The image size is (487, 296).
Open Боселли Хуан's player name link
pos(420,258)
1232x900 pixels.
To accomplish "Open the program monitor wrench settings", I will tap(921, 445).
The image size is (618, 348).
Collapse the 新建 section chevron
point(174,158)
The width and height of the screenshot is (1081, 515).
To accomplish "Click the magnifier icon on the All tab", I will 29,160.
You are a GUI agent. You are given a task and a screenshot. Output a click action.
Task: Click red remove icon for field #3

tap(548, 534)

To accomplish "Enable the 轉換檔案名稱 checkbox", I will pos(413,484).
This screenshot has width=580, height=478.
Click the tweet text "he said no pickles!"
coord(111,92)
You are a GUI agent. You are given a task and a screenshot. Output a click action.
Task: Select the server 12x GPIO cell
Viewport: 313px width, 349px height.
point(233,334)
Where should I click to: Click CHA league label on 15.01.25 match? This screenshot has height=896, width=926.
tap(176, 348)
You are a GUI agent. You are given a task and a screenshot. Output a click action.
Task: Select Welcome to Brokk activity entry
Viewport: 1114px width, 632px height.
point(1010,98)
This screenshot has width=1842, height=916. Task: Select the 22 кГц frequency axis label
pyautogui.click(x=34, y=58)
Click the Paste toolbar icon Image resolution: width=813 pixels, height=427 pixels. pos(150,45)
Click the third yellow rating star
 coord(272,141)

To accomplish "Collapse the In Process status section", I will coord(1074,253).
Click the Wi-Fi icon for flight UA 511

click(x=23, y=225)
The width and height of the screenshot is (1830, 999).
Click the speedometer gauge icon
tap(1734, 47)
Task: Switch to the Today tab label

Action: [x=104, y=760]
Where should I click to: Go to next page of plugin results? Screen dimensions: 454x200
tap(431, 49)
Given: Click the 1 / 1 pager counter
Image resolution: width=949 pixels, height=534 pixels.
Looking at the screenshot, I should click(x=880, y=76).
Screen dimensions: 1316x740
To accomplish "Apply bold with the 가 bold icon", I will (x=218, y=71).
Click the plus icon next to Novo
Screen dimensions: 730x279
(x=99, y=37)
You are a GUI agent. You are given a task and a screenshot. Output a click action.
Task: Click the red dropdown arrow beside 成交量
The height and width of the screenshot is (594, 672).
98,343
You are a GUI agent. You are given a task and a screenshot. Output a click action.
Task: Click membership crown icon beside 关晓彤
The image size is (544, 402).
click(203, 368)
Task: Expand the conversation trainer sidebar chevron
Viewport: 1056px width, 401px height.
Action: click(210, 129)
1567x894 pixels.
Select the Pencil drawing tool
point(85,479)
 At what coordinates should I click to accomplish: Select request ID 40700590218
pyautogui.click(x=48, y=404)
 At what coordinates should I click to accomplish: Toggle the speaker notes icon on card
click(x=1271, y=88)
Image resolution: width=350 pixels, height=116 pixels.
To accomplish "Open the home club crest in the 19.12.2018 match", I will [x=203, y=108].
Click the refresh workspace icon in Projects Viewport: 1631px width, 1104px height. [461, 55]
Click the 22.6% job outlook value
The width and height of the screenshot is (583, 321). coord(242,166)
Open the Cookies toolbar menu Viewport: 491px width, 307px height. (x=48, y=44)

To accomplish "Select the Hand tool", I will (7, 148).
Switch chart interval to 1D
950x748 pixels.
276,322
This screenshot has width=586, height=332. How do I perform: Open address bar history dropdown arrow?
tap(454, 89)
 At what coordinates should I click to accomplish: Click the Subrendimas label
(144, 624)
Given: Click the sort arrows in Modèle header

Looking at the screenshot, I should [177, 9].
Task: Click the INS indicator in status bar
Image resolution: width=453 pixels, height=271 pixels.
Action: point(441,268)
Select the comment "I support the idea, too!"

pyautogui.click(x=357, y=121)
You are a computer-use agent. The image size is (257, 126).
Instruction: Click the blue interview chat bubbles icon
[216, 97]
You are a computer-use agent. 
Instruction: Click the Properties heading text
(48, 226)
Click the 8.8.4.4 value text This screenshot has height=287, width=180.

Task to complete: Scale the data in the part that opens with the line containing "The image size is (618, 348)." and closes with the line containing "tap(431, 49)", both included, and reproduce every line in that part, requests included. Multiply each click coordinate in the answers by 0.2 and round the results to whole numbers, with halves rounded up.

Task answer:
The image size is (618, 348).
Collapse the 新建 section chevron
point(35,32)
The width and height of the screenshot is (1081, 515).
To accomplish "Click the magnifier icon on the All tab", I will 6,32.
You are a GUI agent. You are given a task and a screenshot. Output a click action.
Task: Click red remove icon for field #3

tap(110, 107)

To accomplish "Enable the 轉換檔案名稱 checkbox", I will pos(83,97).
This screenshot has width=580, height=478.
Click the tweet text "he said no pickles!"
coord(22,18)
You are a GUI agent. You are given a task and a screenshot. Output a click action.
Task: Select the server 12x GPIO cell
Viewport: 313px width, 349px height.
point(47,67)
Where should I click to: Click CHA league label on 15.01.25 match? This screenshot has height=896, width=926.
tap(35, 70)
You are a GUI agent. You are given a task and a screenshot. Output a click action.
Task: Select Welcome to Brokk activity entry
Viewport: 1114px width, 632px height.
point(202,20)
This screenshot has width=1842, height=916. Task: Select the 22 кГц frequency axis label
pyautogui.click(x=7, y=12)
Click the Paste toolbar icon Image resolution: width=813 pixels, height=427 pixels. pos(30,9)
Click the third yellow rating star
 coord(54,28)

To accomplish "Collapse the In Process status section", I will coord(215,51).
Click the Wi-Fi icon for flight UA 511

click(x=5, y=45)
The width and height of the screenshot is (1830, 999).
Click the speedometer gauge icon
tap(347, 9)
Task: Switch to the Today tab label

Action: [x=21, y=152]
Where should I click to: Go to next page of plugin results? Screen dimensions: 454x200
tap(86, 10)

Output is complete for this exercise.